--- START GIVEN TEXT ---

Mr. SHERMAN.–I believe, Mr. Chairman, this is not the proper mode of amending the constitution. We ought not to interweave our propositions into the work itself, because it will be destructive of the whole fabric. We might as well endeavor to mix brass, iron, and clay, as to incorporate such heterogeneous articles; the one contradictory to the other. Its absurdity will be discovered by comparing it with a law. Would any Legislature endeavor to introduce into a former act a subsequent amendment, and let them stand so connected? When an alteration is made in an act, it is done by way of supplement; the latter act always repealing the former in every specified case of difference.

Besides this, sir, it is questionable whether we have the right to propose amendments in this way. The constitution is the act of the people, and ought to remain entire. But the amendments will be the act of the State Governments. Again, all the authority we possess is derived from that instrument; if we mean to destroy the whole, and establish a new constitution, we remove the basis on which we mean to build. For these reasons, I will move to strike out that paragraph and substitute another.

--- END GIVEN TEXT ---

**GIVEN TASK 1:**
Duplicate the part of the speech on amending the constitution that opens with the words containing "Besides this, sir, it" and closes with "and substitute another.".

--- START TASK INPUTS ---

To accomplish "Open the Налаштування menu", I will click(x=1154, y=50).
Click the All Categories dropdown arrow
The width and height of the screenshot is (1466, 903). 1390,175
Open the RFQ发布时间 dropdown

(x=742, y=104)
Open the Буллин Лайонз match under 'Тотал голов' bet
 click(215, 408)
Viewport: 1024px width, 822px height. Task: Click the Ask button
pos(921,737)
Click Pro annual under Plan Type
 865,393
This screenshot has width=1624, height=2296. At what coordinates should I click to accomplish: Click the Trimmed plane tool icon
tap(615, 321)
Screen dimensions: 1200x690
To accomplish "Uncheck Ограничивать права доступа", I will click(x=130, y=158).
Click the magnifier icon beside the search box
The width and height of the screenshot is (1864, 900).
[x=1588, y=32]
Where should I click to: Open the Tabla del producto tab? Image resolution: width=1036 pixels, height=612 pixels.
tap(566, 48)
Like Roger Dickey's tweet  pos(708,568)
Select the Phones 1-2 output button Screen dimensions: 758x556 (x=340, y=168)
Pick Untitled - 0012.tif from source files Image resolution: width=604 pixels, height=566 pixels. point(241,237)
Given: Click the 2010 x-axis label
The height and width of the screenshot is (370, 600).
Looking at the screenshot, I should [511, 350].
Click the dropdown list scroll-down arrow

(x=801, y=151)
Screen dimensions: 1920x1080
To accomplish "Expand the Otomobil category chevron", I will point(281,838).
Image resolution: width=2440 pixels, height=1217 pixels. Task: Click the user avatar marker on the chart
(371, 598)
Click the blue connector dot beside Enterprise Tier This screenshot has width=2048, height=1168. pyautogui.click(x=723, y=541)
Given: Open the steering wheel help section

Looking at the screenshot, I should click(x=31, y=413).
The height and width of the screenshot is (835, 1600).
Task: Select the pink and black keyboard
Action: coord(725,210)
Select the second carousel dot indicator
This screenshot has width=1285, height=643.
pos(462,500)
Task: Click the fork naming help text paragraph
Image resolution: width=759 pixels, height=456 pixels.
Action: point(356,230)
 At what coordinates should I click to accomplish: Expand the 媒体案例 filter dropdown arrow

--- END TASK INPUTS ---

**GIVEN TASK 2:**
Set down the lines of the entries, unchanged, that open with the line containing "Click the All Categories dropdown arrow" and close with the line containing "Action: point(356,230)", including both of those lines.

**FULL SOLUTION 1:**
Besides this, sir, it is questionable whether we have the right to propose amendments in this way. The constitution is the act of the people, and ought to remain entire. But the amendments will be the act of the State Governments. Again, all the authority we possess is derived from that instrument; if we mean to destroy the whole, and establish a new constitution, we remove the basis on which we mean to build. For these reasons, I will move to strike out that paragraph and substitute another.

**FULL SOLUTION 2:**
Click the All Categories dropdown arrow
The width and height of the screenshot is (1466, 903). 1390,175
Open the RFQ发布时间 dropdown

(x=742, y=104)
Open the Буллин Лайонз match under 'Тотал голов' bet
 click(215, 408)
Viewport: 1024px width, 822px height. Task: Click the Ask button
pos(921,737)
Click Pro annual under Plan Type
 865,393
This screenshot has width=1624, height=2296. At what coordinates should I click to accomplish: Click the Trimmed plane tool icon
tap(615, 321)
Screen dimensions: 1200x690
To accomplish "Uncheck Ограничивать права доступа", I will click(x=130, y=158).
Click the magnifier icon beside the search box
The width and height of the screenshot is (1864, 900).
[x=1588, y=32]
Where should I click to: Open the Tabla del producto tab? Image resolution: width=1036 pixels, height=612 pixels.
tap(566, 48)
Like Roger Dickey's tweet  pos(708,568)
Select the Phones 1-2 output button Screen dimensions: 758x556 (x=340, y=168)
Pick Untitled - 0012.tif from source files Image resolution: width=604 pixels, height=566 pixels. point(241,237)
Given: Click the 2010 x-axis label
The height and width of the screenshot is (370, 600).
Looking at the screenshot, I should [511, 350].
Click the dropdown list scroll-down arrow

(x=801, y=151)
Screen dimensions: 1920x1080
To accomplish "Expand the Otomobil category chevron", I will point(281,838).
Image resolution: width=2440 pixels, height=1217 pixels. Task: Click the user avatar marker on the chart
(371, 598)
Click the blue connector dot beside Enterprise Tier This screenshot has width=2048, height=1168. pyautogui.click(x=723, y=541)
Given: Open the steering wheel help section

Looking at the screenshot, I should click(x=31, y=413).
The height and width of the screenshot is (835, 1600).
Task: Select the pink and black keyboard
Action: coord(725,210)
Select the second carousel dot indicator
This screenshot has width=1285, height=643.
pos(462,500)
Task: Click the fork naming help text paragraph
Image resolution: width=759 pixels, height=456 pixels.
Action: point(356,230)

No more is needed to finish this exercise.